This morning, on On Monday, January 26, 2009, at 9:00 am, six human rights advocates began federal trials for carrying the protest against the School of the Americas (SOA/WHINSEC) onto the Fort Benning military base in Georgia. Each person faces up to six months in prison and a ,000 fine for this act of nonviolent civil disobedience.
The 6 were among the thousands who gathered on November 22-23 outside the gates
of Fort Benning in Columbus, Georgia to demand a change in U.S.-Latin America
foreign policy and the closure of the SOA/WHINSEC. The group peacefully crossed onto
Ft. Benning, site of the school, at the culmination of a symbolic funeral procession in memory of those killed by graduates of the institution.
The "SOA 6" are:
Father Luis Barrios, 56, from North Bergen, New Jersey
Theresa Cusimano, 40 Denver, Colorado
Kristin Holm, from Chicago, Illinois
Sr. Diane Pinchot, OSU, 63, from Cleveland, Ohio
Al Simmons, 64, from Richmond, Virginia
Louis Wolf, 68, from Washington, DC
Fr. Luis Barrios
Father Luis Barrios is the Chairperson of the Department of Latin American & Latina/o Studies at John Jay College of Criminal Justice-City University of New York and a Board Certified Forensic Examiner with the American College of Forensic Examiners. He is also an Associate Priest at St. Marys Episcopal Church, Manhattan, New York City. Fr. Barrios, as well is a Board Member of Interreligious Foundation for Community Organizing-Pastor for Peace. Professor Barrios is a columnist with El Diario La Prensa and has been honored with the Media Award-2006-GLAAD as an Outstanding Spanish Language Newspaper Columnist and was nominated again in the year 2008. He teaches courses on gangs, criminal justice, cultural criminology, forensic psychology, US foreign policy in Latin America, Puerto Rican Studies, race and ethnicity, and Latina/os Studies.Click here to rwad Fr. Luis Barrios' trial statement
Theresa M. Cusimano, J.D., served as a public interest advocate for twenty years. Her Italian/Irish passion for social justice has led her to work with: the U.S. Catholic Conference of Bishops on immigration and refugee issues, the federal Department of Education on the Americans with Disabilities Act and more recently with Colorado Campus Compact to support college campus engagement in community problem solving. Cusimano was born in New York, raised outside of Philadelphia and has the joy of living in the Rocky Mountain state of Colorado. She is both honored and extremely humbled to have participated in nonviolent civil disobedience with her five co-defendants who together, face trial on Monday, January 26th.

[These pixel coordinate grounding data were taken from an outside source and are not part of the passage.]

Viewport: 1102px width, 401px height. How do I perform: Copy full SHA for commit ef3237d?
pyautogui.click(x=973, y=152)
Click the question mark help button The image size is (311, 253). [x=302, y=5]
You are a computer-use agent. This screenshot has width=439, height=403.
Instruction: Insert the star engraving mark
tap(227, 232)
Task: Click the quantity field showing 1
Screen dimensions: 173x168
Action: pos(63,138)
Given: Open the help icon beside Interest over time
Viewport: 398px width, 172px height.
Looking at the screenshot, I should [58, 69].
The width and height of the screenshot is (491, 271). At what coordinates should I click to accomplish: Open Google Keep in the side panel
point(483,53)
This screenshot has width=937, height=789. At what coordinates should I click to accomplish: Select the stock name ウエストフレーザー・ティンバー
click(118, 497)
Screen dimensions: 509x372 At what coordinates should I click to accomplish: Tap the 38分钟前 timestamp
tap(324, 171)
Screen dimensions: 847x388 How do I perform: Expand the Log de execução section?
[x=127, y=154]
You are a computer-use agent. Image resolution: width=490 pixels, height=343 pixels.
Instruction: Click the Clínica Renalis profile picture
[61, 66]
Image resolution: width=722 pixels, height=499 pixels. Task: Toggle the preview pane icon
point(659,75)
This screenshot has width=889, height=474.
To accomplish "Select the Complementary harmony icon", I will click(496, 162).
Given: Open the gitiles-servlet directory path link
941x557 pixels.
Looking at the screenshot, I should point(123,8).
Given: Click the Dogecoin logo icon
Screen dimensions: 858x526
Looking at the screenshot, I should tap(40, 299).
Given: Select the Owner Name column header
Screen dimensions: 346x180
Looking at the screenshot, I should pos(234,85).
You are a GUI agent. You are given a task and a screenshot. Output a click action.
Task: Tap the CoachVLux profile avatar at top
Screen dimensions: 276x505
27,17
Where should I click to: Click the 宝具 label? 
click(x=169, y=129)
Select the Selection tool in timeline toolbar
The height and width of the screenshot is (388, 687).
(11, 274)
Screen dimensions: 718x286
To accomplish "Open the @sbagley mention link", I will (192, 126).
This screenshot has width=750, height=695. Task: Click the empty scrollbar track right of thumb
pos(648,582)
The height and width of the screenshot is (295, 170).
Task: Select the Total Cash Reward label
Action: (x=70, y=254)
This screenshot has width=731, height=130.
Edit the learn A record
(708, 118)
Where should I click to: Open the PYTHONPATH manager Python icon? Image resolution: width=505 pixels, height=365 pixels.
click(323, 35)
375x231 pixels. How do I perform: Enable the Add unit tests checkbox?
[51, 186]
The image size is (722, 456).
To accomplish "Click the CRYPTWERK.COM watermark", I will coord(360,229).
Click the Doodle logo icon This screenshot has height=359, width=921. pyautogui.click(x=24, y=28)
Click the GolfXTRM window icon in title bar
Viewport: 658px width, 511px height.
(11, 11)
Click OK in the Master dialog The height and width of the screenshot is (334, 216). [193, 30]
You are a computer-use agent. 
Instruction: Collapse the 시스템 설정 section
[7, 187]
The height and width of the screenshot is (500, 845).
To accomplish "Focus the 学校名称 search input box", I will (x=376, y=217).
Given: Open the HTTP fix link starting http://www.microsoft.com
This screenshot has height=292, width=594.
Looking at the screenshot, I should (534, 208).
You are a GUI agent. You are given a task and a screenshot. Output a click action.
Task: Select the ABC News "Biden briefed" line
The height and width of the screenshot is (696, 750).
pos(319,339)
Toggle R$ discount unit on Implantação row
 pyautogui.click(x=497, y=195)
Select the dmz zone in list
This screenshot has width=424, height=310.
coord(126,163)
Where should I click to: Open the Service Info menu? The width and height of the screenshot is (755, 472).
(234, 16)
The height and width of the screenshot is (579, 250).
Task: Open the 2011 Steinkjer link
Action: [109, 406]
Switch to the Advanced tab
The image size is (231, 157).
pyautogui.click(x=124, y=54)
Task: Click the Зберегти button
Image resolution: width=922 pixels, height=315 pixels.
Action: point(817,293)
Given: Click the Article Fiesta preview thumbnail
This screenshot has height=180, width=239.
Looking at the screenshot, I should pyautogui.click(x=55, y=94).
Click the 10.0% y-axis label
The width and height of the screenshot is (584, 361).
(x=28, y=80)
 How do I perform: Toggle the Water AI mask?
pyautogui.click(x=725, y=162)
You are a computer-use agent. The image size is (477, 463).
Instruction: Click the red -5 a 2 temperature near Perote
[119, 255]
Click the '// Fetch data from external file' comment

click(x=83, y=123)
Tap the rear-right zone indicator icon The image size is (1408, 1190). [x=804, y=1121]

Kristin is the third seminary student from Chicago to stand trial for civil disobedience at the WHINSEC vigil in the past five years. The others are Elizabeth Deligio, CTU, 2005; and Le Anne Clausen, CTS, 2008.
On November 23rd, 2008, Kristin Holm, a first year student at the Lutheran School of Theology at Chicago (LSTC), along with five others, entered the base of the Western Hemisphere Institute for Security Cooperations (WHINSEC), which is a federal offense which carries the possibility of up to six months in prison and a substantial fine.
Sister Diane Therese Pinchot, OSF
Born and raised in Cleveland Ohio, second oldest of six children, Diane Pinchot entered the Ursuline Sisters of Cleveland after graduating from Villa Angela High School in 1963. She graduated from Ursuline College with a BA in Art Education in 1968 and has been teaching since. Her assignments have included Saint Anns School in Cleveland Heights, Lake Catholic High School in Mentor, Beaumont School in Cleveland Heights and, for the last 26 years, Ursuline College in Pepper Pike. After completing several degrees -- an MALS at Wesleyan University in Conn. concentrating in metals and a terminal degree an MFA in Ceramic Sculpture in 1990 at Ohio University -- the Diocesan Cleveland Mission Team in El Salvador in 1992 asked her to come and help design and build an altar on the spot where the Churchwomen were found in a shallow grave after they were raped and killed. This significant action slowly changed Dianes life and over time the Central American martyrs, especially Dorothy Kazel, a member of the Ursuline community, inspired her to become more active in social justice groups within the community and other national organizations. Her artwork has also reflected this transformation, becoming more narrative and engaging the viewer to question the meaning behind the form. She has exhibited her work internationally, nationally and regionally and has come to realize the sacred connection of justice and art making especially when it is grounded in Peace and Love.